Economist To Dealers: Your Recovery Will Take Time

General rebound is under way, but housing’s recovery will trail, Mercer U. prof tells Florida dealers

By Craig Webb

The U.S. economy is emerging from its worst period since the 1930s, but housing’s recovery will trail other industries and its rebound depends on skirting several potential pitfalls, a Mercer University economics professor told Florida building material dealers.

“I believe this economy has started to come out of this recession,” Roger Tutterow said Thursday at the Florida Building Material Association’s Main Event meeting in Kissimmee, Fla. He predicted the revival will be well under way in six to nine months, at which point the gross domestic product will be increasing at about a 2.5% annual rate.

Energy and food price hikes have moderated, inventories are shrinking, money is moving back into the credit markets, and residential real estate prices have “bottomed out … forming a basis for recovery,” he said.

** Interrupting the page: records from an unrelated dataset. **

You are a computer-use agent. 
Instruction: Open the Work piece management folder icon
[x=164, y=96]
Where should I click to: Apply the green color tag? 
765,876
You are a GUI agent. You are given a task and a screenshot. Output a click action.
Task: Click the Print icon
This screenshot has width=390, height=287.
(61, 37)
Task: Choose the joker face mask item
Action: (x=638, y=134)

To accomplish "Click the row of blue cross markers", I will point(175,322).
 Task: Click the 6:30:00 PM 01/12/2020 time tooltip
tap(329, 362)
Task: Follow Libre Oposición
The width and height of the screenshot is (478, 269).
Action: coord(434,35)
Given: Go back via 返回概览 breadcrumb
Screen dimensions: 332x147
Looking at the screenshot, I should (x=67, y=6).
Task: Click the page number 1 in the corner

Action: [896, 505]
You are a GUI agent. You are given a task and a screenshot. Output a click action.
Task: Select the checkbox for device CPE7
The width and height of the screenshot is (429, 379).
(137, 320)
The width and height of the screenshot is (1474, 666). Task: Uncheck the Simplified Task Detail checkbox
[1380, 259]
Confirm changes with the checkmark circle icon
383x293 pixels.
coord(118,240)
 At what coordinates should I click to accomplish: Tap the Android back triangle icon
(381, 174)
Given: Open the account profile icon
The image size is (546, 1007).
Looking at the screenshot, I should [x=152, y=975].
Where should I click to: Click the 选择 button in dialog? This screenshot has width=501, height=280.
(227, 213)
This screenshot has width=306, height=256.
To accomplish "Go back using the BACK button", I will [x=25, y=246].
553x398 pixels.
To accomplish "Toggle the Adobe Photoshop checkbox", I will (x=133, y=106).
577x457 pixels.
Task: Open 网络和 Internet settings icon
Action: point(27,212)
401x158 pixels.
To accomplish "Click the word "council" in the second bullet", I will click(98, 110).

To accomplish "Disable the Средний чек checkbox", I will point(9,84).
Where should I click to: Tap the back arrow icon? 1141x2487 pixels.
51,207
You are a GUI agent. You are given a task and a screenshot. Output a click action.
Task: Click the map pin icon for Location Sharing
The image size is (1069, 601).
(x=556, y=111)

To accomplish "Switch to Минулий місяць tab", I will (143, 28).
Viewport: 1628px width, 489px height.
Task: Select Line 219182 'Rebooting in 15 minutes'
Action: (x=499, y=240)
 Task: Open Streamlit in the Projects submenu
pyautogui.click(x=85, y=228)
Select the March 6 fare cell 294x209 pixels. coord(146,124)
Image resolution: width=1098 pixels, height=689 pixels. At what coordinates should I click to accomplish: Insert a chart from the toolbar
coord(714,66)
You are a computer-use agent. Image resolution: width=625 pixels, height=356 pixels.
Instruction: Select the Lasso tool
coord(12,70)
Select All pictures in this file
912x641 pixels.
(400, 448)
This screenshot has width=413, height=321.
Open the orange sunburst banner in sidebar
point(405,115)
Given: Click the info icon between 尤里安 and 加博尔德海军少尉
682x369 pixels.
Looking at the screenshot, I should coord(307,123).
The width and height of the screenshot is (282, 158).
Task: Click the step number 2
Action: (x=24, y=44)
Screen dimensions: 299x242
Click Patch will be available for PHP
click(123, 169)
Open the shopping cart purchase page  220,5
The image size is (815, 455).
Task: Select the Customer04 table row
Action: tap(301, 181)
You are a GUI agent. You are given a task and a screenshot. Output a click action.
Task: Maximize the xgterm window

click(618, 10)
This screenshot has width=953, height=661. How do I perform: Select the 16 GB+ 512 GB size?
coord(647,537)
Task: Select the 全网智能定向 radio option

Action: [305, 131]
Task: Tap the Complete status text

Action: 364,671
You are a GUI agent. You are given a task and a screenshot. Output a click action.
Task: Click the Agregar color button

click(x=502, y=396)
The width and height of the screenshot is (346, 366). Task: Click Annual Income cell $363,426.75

Added encouragement comes from the Conference Board’s index of Leading Economic Indicators, which has turned positive and now points toward an annualized growth rate of 4%.

But Tutterow also presented several reasons why the housing industry won’t be leading the economy out of this recession:

  • The 2.5% growth rate that Tutterow forecasts for mid-2010 trails the typical annual recovery rate of 3.5% to 4%.
  • Payrolls won’t rise again until well into 2010. That matters because job growth typically spurs household formation, which in turn encourages new-home construction.
  • The improvement in credit markets, such as for commercial paper, isn’t being shared by the commercial and industrial lending market. Regulators continue to tell banks to write down the values of loans and to toughen standards, Tutterow said. As a result, he said, “Half of the credit crunch is behind us. But the half that’s within the banking side is still there.”
  • Hopes for a recovery in housing could be dashed–or at least delayed–by an unexpected rise in foreclosures, by banks’ decision to dump recovered properties onto the market, or by a premature rush by builders to start putting up new homes.

Meanwhile, the commercial construction market probably will need until 2012 before vacancy rates fall again. “We’re in a shutdown mode, allowing the economy to catch up,” the Atlanta-based professor said.